__TASK__
Reproduce the text on the study's methods word for word, everything from "Using the data" down to "of the present study.".

Trained research staff independent from the treatment programs recruited participants on-site. Research staff described the study to eligible patients and made it clear that the decision of whether to participate in the study would have no impact on treatment services they would receive. After the study was fully explained, written, informed consent was obtained from the 593 patients who decided to participate. For each completed interview, $20 was paid either to the participant or to the residents’ fund at the treatment program.

The widely used Addiction Severity Index (8) served as the core assessment instrument. The Addiction Severity Index produces continuous composite scores (range=0–1) for alcohol, drug, and psychiatric problems. It has excellent concurrent reliability and has been shown to have discriminant and concurrent validity across a variety of substance-abusing populations (9). The Addiction Severity Index was supplemented with questions from the Diagnostic Interview Schedule for Psychoactive Substance Dependence (10) that assessed the presence or absence of nine drug dependence symptoms (e.g., tolerance, withdrawal symptoms, disruption of important daily activities) in the past 30 days. Finally, participants were asked to report the dates and types of any prior alcohol and psychiatric treatment episodes.

Operationalization and Analysis of Exclusion Criteria

Using the data gathered, eight of the nine commonly used exclusion criteria were operationalized: psychiatric/emotional problems, noncompliance/lack of motivation, medical problems, drug dependence, lack of success in prior alcohol treatment, residence distant from the treatment facility, social instability, and residential instability (table 1). The effect of an exclusion criterion for neurological impairment on the characteristics of samples could not be evaluated here because neurological impairment was an exclusion criterion in the present study. Operationalizations were chosen to be the same or similar to widely employed operationalizations in the literature, within the constraints of the data of the present study.

For each dependent variable, the eight exclusion rules were applied individually within the group of public sector subjects, and then within the group of private sector subjects. Thus all tests and comparisons were made separately within service systems rather than across them. For each exclusion rule, the proportion of patients excluded was calculated, and then the characteristics of the excluded and the included patients were compared. For categorical dependent variables (race, sex, and income), statistical significance was assessed using a chi-square test. For continuous variables (drug, alcohol, and psychiatric problems), statistical significance was assessed with independent samples t tests. For chi-square analyses, a threshold of p<0.01 was used to judge significance, whereas for the more statistically powerful t test analyses, a threshold of p<0.005 was employed. In practical terms, statistically significant results in this study indicate that when a particular exclusion criterion is applied in a real-world treatment system, patients who are excluded from the resulting hypothetical research sample are significantly different on the variable of interest (e.g., race, sex) than patients who would be included in the research sample.

__INFORMATION PROVIDED__
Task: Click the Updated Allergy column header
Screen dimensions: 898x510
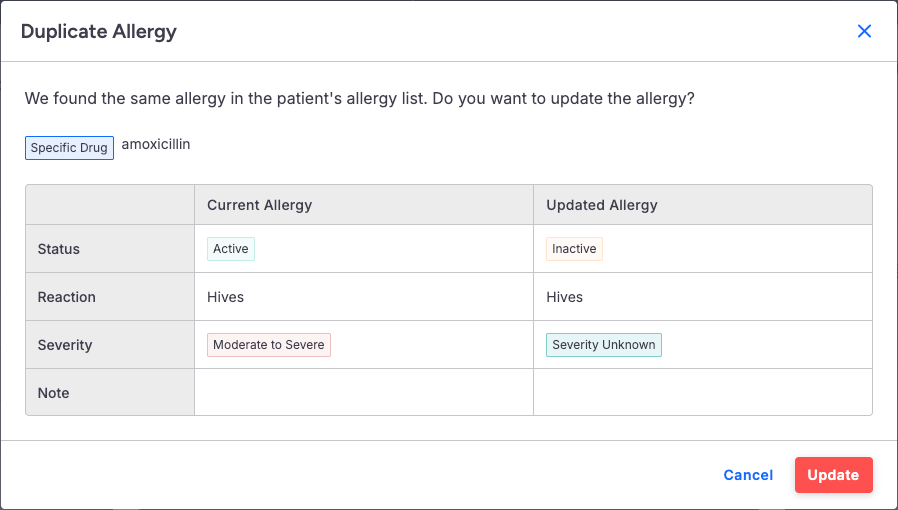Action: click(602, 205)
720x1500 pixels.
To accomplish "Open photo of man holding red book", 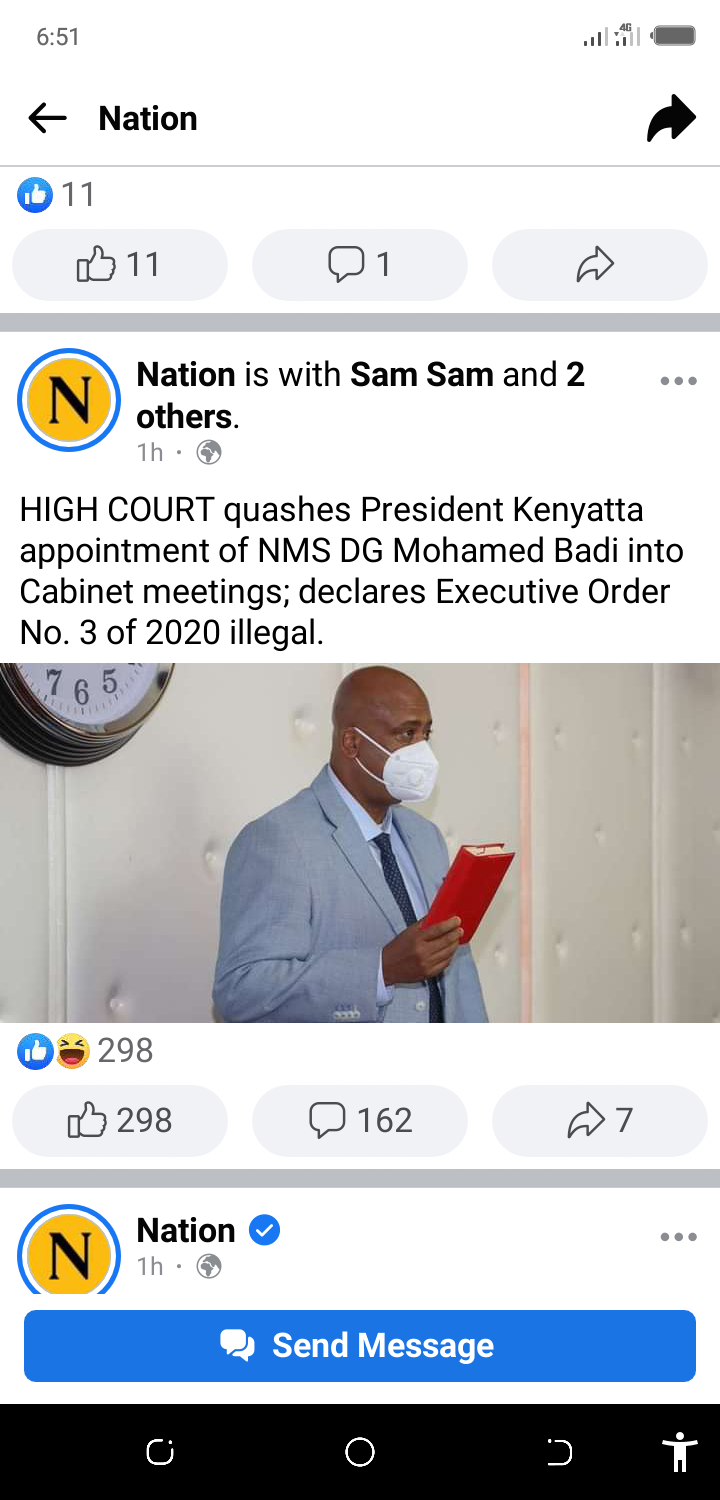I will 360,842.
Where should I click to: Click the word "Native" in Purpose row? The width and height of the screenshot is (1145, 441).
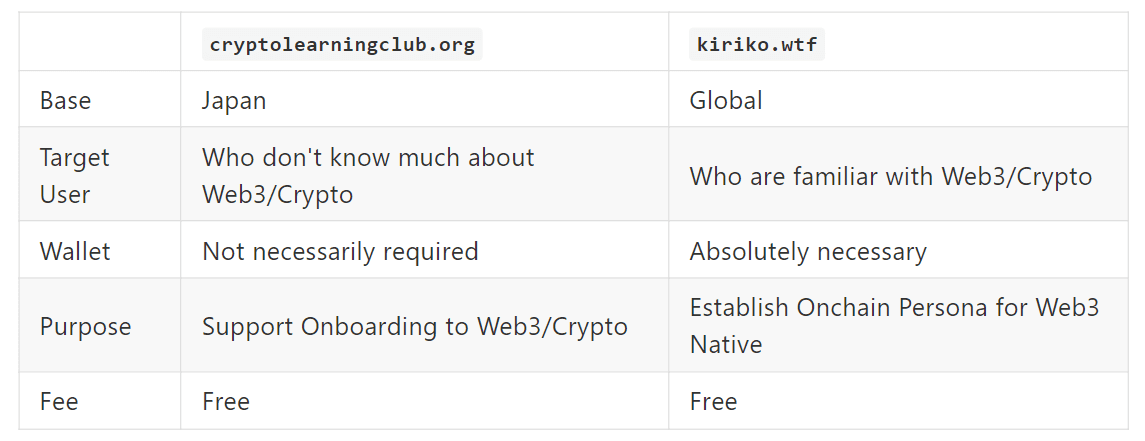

...

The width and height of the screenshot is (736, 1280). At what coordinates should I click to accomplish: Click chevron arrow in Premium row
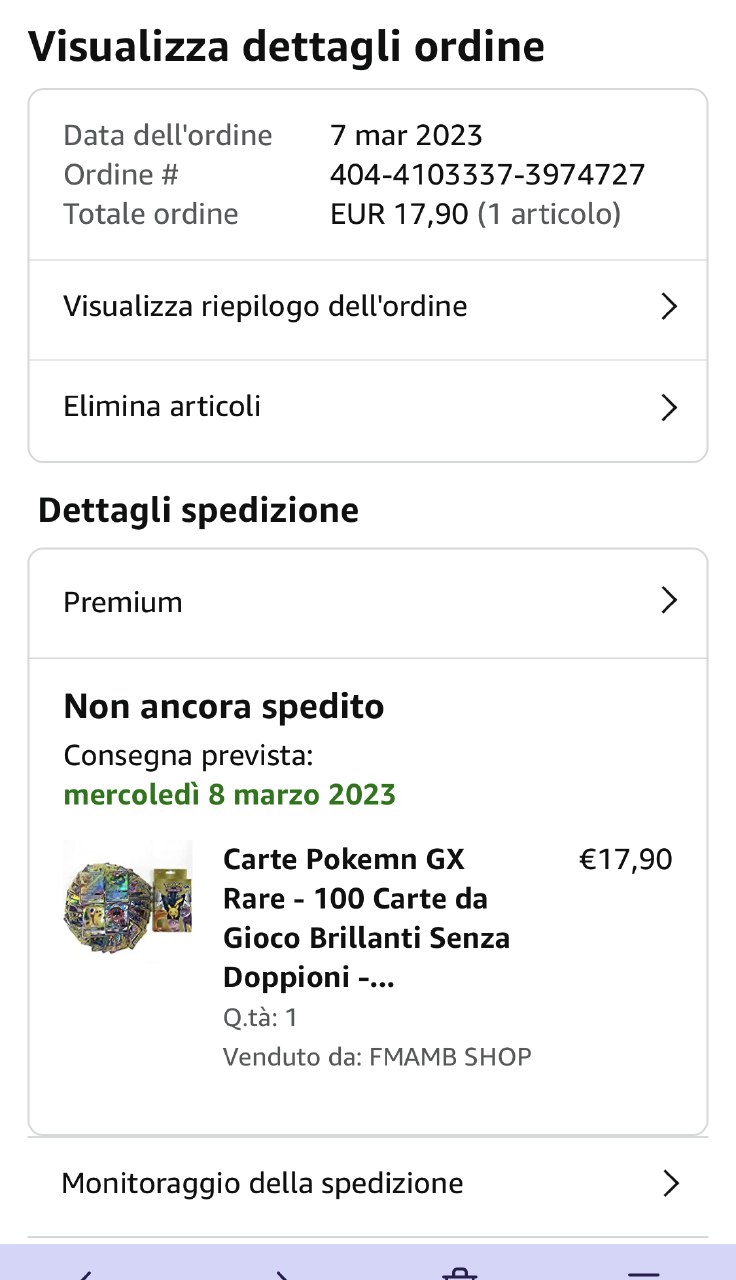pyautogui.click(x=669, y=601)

__YOUR RESPONSE__
Using the data gathered, eight of the nine commonly used exclusion criteria were operationalized: psychiatric/emotional problems, noncompliance/lack of motivation, medical problems, drug dependence, lack of success in prior alcohol treatment, residence distant from the treatment facility, social instability, and residential instability (table 1). The effect of an exclusion criterion for neurological impairment on the characteristics of samples could not be evaluated here because neurological impairment was an exclusion criterion in the present study. Operationalizations were chosen to be the same or similar to widely employed operationalizations in the literature, within the constraints of the data of the present study.